The artistic directors, including the most recent, Danny Sullivan, have tapped into the burgeoning indigenous music scene over the last ten years or so, and have made conscious strides towards gender parity among the featured main stage acts.

It was not discussed in the program or announced in any way during the festival, but this year, under the artistic director Al Rankin, gender parity among the band leaders was reached. Of the 12 featured bands over three nights, 5 were female led, 5 were male led, and 2 were partnerships between a man and a woman. There were, however, more male backing musicians than female.

Nonetheless, the voices, the genesis of the music, the lyrical and musical core of the performance, was as much female as male this year, for the first time, enhancing the commitment to variety that has been the hallmark of the music at the festival for many years. Ending the festival with the Montreal based Urban Science Brass band, which features a New Orleans style brass jazz band supporting freestyle hip hop, also provided a feeling that something new is afoot on the old Blue Skies stage.
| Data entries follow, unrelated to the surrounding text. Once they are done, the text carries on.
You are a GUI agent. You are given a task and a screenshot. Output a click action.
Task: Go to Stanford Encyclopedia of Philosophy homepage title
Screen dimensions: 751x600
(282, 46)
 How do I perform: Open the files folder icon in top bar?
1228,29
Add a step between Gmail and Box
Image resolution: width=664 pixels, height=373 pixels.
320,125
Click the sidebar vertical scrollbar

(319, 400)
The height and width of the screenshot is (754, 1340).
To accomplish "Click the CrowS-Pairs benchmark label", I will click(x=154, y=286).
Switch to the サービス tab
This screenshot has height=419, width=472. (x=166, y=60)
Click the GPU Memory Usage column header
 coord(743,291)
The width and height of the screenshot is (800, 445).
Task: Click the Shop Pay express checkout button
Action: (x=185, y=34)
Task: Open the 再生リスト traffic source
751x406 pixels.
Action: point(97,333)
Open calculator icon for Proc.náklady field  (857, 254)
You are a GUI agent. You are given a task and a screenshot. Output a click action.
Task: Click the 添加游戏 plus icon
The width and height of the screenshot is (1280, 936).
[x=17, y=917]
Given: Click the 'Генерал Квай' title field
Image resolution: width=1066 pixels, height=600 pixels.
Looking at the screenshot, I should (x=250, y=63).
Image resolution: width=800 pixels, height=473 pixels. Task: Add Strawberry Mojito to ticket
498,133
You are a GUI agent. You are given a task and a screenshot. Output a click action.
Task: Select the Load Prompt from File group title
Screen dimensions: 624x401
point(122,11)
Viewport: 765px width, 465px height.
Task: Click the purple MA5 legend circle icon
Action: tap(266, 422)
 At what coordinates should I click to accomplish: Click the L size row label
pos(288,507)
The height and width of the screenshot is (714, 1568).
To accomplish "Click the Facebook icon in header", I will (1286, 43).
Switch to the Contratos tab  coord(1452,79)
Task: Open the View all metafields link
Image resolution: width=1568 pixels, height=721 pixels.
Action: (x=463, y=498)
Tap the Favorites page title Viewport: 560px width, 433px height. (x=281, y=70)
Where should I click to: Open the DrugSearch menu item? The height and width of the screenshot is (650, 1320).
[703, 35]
The penultimate band on Sunday Night (Aug. 4) was the afro Cuban band OKAN, which is led by violinist Elizabeth Rodriguez and percussionist Magdelys Savigny. Both of them came to Canada from Cuba as part of the Jane Bunnett supergroup Maqueque, and have ventured off on their own.

OKAN comes from dialect of Yoruba, a language linked to the Afro-Cuban Santería religion. It means heart and soul.

Rodriguez and Savigny were joined by three other players, including their frequent collaborator, legendary keyboardist Miguel de Armas, a newly minted Canadian citizen who wowed the Blue Skies audience in 2018 with his own Cuban jazz quartet. OKAN’s rhythmic, energetic, and hypnotic set was one of the musical highlights of the sold-out festival this year.

Al Rankin, who lives near Inverary, had a stint as the artistic director of the festival a number of years ago. He is the programmer for the Live Wire Concert Series in Kingston and holds occasional house concerts as well.